Analjit Singh: We are the largest non-bank owned life insurance player in India… (and) didn’t want to sit in the same position because there is a threat of de-growing, which is why we decided to trade up and merge with the iconic brand name of HDFC with operations double our size. Post-merger we become the single-largest private life insurer and there’s very little anyone can do to shake that position. Having two operations in two parts of the country is another advantage. Our largest market is Gujarat apart from being the largest in North and HDFC Life is strong in the west. While it’s too early to flesh out what two plus two will be, it better be more than four.

What is the advantage that you see in merging with Max Life? Will there be further consolidation in the sector and are you looking at any other potential acquisitions?
Deepak Parekh: We have two big banks (HDFC Bank and Axis Bank) and apart from them, we also have smaller banks as well. So, we hope that the growth of the combined entity will be much higher. They do not have a bank in their stable, so their distribution network is far stronger than us. We expect double-digit growth in the merged entity.
There will be more consolidation in the industry. The premiums that some players are writing are not sustainable and the losses that some of the companies are making are massive losses. Several of them have foreign partners and at some stage they will look at consolidation. With respect to further acquisitions, I would say that let us digest this first.

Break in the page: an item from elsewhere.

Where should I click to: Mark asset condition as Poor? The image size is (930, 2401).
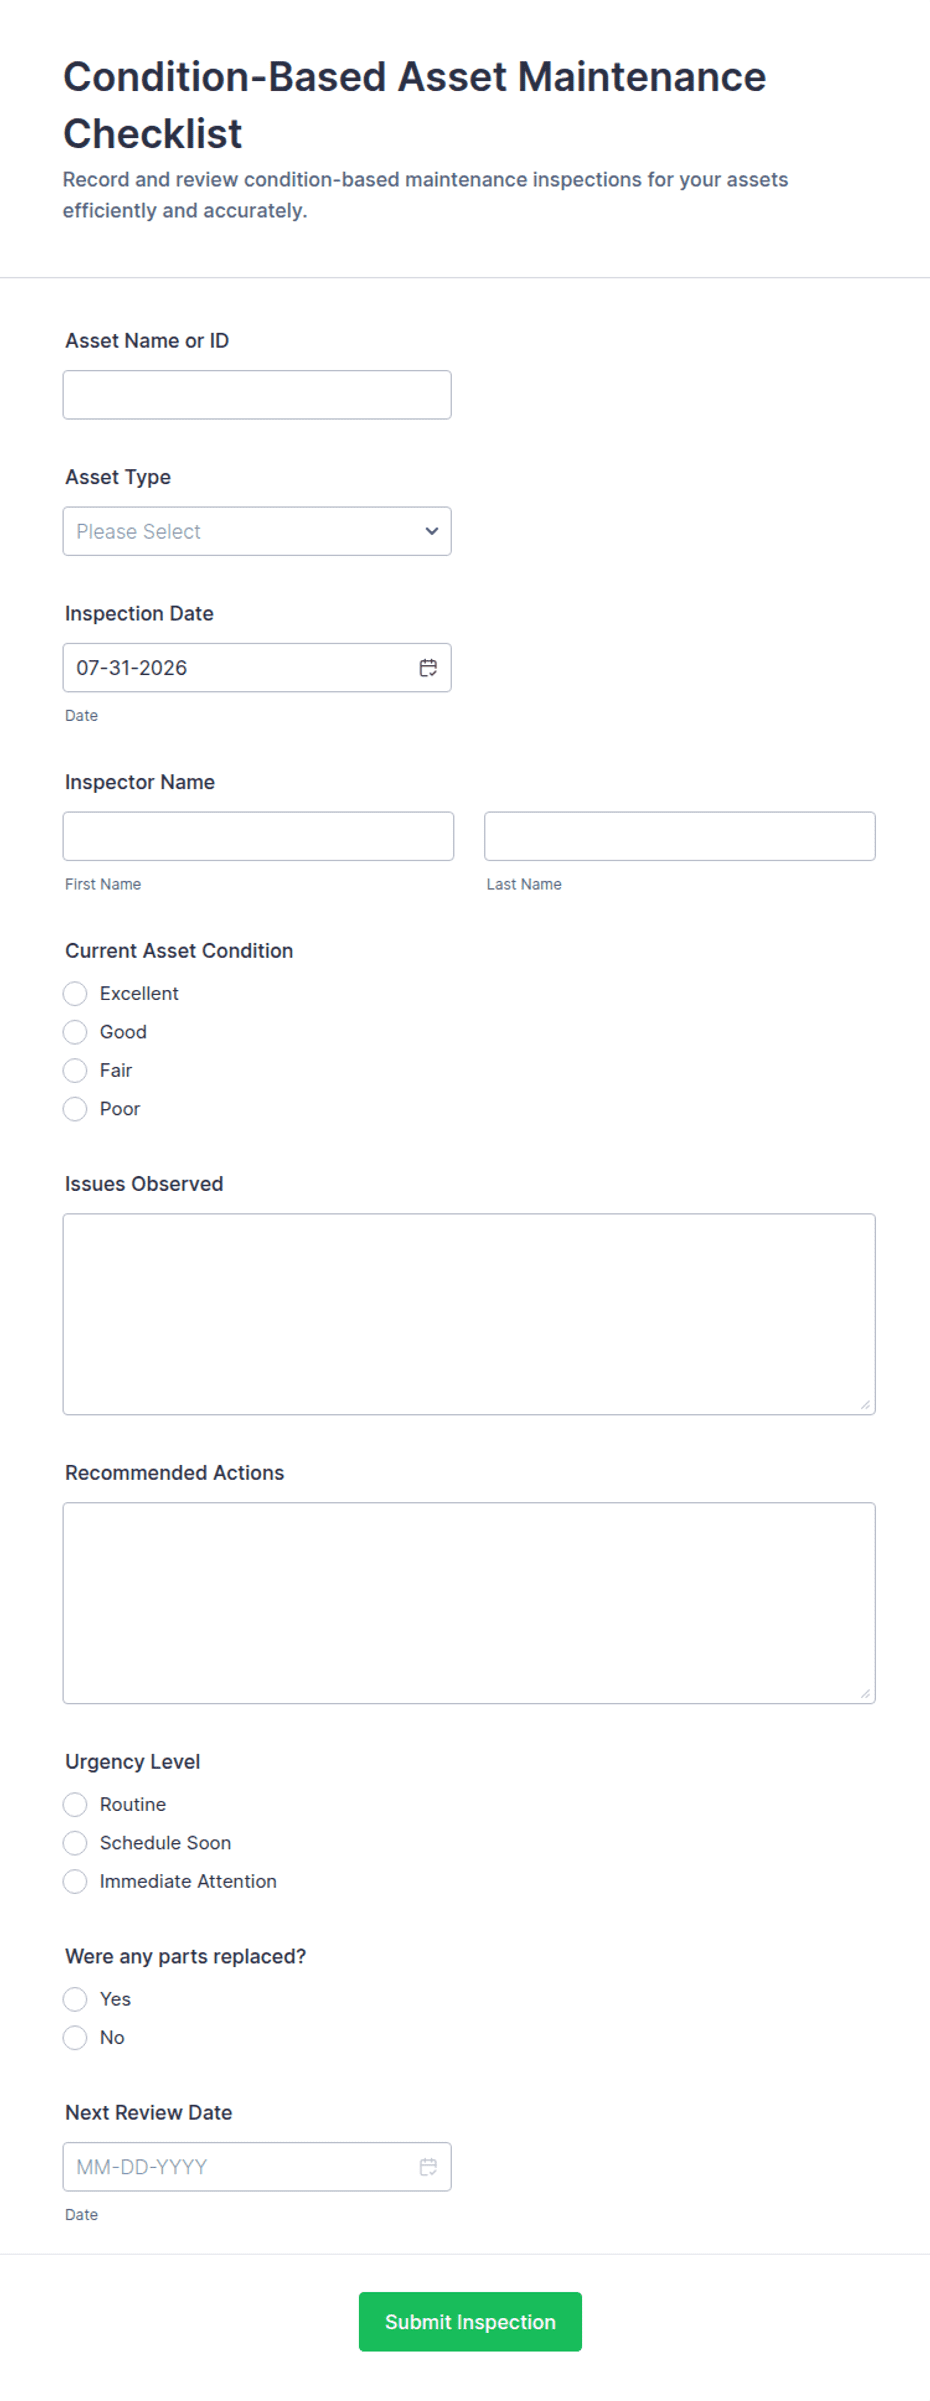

How will the merger pan out? How long will it take to be completed?
Deepak Parekh: We get automatically listed without going through the process since Max Financial Services is already listed. We are also in discussions with our respective foreign partners and both have agreed to it and we have to work out the ratios to see how much each shareholder will hold.

We need a number of approvals, including from the insurance regulator, high courts, Competition Commission of India and Securities and Exchange Board of India. We hope that we can get due diligence done in 60 days and the entire process would take 12 months. We will file the application after 60 days to the Insurance Regulatory and Development Authority of India post the due diligence. 

What happens to shareholding of Axis Bank post the merger?
Analjit Singh: We have a fresh agreement with Axis Bank till 2021 and Axis Bank holds five per cent stake in Max Financial Services. If the value of the merged entity is higher than today’s level, they (Axis Bank) will tend to gain. 

When can we expect the IPO of Max India?
Analjit Singh: Max India will be listed in the next couple of weeks, maybe about three-four weeks.